[Records excerpted from a collection]
● ● ●

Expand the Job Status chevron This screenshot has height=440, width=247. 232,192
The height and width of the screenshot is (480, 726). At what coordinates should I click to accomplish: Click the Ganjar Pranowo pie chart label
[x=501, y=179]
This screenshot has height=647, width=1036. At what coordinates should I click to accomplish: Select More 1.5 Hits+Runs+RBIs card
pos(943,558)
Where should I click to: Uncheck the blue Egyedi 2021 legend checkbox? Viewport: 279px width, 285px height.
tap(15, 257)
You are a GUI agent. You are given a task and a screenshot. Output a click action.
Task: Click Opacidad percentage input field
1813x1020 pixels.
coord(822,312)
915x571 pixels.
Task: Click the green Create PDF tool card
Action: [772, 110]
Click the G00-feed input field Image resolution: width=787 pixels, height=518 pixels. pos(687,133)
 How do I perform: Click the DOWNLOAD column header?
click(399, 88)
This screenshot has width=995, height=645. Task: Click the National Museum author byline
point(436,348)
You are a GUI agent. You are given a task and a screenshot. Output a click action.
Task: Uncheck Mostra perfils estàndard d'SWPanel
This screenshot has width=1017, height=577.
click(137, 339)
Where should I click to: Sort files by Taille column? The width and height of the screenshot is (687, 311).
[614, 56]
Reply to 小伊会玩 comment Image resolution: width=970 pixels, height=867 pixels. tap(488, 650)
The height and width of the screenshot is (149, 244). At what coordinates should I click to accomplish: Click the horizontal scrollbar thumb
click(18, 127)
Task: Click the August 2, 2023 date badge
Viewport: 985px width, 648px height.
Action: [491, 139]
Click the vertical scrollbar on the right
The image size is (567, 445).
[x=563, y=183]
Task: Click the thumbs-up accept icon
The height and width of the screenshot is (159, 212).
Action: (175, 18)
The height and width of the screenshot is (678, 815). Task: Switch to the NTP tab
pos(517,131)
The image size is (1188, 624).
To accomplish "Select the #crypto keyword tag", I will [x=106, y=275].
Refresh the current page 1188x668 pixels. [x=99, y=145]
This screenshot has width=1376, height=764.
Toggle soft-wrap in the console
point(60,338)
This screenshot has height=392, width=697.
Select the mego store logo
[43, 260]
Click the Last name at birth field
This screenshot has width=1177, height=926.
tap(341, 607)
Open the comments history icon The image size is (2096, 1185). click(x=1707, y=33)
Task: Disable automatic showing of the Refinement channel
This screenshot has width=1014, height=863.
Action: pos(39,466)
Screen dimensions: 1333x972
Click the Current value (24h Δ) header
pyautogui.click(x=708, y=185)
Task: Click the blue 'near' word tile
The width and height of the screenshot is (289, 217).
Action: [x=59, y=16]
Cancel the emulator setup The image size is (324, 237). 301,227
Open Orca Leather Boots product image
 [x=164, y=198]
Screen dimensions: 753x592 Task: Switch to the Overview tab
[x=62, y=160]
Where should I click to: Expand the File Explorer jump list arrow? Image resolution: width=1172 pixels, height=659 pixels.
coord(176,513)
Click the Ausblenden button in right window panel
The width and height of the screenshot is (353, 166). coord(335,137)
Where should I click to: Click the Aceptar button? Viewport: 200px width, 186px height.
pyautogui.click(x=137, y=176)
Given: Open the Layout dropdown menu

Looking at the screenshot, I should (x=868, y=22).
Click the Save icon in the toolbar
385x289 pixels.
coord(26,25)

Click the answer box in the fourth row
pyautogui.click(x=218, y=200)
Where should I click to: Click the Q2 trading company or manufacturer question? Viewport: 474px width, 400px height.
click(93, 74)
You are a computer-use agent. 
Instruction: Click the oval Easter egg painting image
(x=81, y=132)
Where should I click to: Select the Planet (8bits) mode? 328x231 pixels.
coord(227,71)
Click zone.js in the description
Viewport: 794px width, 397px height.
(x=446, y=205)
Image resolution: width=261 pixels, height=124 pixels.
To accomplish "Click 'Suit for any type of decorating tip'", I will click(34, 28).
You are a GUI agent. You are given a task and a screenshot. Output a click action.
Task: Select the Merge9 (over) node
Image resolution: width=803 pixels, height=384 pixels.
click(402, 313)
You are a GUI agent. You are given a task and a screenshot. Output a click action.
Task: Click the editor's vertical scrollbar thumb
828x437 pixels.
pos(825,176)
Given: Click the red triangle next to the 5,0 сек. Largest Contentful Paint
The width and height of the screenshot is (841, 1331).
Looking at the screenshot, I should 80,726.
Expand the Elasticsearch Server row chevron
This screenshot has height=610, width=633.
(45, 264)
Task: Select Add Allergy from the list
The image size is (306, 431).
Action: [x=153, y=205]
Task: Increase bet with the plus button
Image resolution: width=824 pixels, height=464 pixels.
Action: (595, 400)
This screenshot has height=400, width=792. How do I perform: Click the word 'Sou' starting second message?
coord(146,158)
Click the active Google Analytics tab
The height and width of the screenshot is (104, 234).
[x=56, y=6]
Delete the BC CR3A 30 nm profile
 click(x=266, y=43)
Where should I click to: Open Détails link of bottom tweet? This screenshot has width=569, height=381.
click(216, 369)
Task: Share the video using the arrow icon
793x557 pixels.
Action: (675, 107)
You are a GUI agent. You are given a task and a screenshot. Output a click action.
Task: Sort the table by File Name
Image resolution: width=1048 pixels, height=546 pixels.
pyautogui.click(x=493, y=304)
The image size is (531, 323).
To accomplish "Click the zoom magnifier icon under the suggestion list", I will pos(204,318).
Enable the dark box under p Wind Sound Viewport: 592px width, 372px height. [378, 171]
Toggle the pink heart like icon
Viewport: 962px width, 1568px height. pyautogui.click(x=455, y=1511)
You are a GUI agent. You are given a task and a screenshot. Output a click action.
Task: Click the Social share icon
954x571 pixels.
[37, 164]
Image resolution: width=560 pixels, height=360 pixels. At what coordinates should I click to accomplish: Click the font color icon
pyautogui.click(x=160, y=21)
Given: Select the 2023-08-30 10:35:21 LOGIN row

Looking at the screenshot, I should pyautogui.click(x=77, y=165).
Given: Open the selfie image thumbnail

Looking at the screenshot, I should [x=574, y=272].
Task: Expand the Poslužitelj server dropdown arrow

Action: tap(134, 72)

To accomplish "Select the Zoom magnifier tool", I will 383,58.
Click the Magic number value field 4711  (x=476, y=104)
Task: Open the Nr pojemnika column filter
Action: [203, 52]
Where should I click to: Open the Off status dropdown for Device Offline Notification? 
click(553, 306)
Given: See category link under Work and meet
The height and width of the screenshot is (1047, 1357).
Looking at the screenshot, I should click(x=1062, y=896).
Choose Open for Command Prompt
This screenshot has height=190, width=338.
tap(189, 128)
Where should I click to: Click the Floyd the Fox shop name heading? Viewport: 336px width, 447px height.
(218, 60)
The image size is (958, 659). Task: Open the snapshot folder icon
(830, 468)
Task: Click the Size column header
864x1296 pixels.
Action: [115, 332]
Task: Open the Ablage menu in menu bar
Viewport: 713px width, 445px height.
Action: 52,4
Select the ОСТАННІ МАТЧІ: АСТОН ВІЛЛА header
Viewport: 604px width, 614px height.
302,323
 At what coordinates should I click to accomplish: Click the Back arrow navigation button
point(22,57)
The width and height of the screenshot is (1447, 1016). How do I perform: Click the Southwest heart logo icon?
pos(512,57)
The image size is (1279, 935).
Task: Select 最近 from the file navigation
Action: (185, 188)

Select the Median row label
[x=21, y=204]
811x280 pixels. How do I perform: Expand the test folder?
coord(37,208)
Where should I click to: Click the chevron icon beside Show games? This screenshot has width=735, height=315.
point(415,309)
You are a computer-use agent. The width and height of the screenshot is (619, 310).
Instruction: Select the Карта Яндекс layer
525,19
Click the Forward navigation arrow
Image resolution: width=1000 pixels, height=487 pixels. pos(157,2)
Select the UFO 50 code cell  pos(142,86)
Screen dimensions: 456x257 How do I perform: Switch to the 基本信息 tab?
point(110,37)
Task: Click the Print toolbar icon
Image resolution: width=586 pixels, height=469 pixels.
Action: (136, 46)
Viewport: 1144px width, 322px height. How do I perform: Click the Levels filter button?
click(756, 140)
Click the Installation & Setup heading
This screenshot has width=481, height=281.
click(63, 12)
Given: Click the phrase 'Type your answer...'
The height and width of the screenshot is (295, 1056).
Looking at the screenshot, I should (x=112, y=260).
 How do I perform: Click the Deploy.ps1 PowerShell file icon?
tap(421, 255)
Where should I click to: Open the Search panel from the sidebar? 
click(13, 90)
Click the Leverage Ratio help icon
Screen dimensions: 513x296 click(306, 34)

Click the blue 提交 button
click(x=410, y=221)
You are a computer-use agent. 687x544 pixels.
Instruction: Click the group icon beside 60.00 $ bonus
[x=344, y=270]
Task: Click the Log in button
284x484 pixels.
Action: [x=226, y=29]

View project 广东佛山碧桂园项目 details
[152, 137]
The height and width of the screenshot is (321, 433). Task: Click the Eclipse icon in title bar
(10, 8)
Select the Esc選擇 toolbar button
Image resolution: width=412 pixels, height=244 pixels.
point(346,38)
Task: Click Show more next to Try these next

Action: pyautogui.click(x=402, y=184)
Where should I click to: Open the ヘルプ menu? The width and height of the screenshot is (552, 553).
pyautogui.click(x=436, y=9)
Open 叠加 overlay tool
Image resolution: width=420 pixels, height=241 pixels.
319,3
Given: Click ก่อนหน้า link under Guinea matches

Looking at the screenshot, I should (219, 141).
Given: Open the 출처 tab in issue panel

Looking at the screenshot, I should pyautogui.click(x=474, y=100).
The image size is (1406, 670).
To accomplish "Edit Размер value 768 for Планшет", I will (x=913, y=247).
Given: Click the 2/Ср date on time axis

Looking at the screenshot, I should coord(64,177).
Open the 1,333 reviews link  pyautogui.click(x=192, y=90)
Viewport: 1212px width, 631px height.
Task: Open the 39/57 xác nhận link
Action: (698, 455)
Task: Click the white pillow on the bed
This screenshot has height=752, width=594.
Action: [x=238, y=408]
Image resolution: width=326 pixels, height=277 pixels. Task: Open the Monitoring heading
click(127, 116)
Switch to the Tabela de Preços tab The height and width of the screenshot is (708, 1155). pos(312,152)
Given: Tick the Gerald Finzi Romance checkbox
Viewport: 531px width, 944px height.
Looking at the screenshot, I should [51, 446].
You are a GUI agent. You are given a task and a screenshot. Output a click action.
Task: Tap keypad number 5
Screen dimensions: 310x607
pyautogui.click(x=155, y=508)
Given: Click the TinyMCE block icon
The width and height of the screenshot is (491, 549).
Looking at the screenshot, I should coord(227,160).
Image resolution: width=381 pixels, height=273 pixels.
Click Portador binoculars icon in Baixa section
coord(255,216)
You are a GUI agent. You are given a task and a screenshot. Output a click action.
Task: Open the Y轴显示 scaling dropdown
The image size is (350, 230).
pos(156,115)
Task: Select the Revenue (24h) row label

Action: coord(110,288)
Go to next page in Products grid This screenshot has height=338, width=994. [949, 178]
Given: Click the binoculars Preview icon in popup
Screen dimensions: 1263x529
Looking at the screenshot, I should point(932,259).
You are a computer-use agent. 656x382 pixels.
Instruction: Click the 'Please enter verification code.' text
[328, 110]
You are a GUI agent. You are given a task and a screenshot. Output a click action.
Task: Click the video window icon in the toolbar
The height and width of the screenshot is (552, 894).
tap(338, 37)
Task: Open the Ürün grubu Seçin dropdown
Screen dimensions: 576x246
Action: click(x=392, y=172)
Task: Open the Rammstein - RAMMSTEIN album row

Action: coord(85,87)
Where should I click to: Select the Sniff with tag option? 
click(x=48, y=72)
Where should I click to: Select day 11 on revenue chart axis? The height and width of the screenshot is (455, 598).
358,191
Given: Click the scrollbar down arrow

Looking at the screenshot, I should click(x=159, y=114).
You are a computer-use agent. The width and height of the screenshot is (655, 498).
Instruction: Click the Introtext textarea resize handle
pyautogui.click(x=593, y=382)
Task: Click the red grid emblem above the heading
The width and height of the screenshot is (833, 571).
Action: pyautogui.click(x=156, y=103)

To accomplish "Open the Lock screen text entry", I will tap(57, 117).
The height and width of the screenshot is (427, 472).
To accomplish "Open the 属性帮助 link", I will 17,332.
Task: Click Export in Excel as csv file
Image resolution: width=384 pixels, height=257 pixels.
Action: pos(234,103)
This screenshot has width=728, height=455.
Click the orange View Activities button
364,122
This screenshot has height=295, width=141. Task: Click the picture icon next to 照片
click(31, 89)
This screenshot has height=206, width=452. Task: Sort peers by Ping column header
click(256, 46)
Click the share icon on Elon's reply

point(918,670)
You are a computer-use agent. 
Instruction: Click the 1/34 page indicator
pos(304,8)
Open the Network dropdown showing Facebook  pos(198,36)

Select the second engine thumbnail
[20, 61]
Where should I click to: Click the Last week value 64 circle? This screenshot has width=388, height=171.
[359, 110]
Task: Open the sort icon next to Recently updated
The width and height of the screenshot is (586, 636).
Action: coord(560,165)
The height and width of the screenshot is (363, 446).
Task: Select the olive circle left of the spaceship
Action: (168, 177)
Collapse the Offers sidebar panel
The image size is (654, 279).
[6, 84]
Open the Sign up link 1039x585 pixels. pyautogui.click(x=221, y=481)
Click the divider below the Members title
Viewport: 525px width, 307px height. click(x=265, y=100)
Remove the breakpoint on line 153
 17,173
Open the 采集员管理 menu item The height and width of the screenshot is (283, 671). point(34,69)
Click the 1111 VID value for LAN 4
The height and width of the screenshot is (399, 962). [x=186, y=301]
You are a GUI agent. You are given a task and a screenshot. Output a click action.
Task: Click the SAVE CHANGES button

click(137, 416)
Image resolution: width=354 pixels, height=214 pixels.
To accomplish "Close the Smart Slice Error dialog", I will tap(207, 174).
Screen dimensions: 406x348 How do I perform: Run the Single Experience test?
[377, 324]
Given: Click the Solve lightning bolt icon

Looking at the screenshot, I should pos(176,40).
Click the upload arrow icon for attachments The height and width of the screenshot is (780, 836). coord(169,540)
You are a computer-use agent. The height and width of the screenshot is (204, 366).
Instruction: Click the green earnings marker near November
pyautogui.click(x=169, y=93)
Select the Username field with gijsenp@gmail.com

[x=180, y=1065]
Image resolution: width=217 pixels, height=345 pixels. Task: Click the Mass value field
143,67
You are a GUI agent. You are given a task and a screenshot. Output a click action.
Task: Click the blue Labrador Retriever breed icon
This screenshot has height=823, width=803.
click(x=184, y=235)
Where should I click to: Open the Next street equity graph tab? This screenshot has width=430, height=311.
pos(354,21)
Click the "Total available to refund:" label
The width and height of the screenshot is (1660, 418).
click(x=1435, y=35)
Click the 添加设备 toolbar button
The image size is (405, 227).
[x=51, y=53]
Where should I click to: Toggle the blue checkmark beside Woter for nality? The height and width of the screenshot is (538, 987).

● ● ●

(GOAL OF THE EXERCISE): The reply is a bare number, the count of lines in these entries that hold the word "magnifier".

(ANSWER SPACE): 2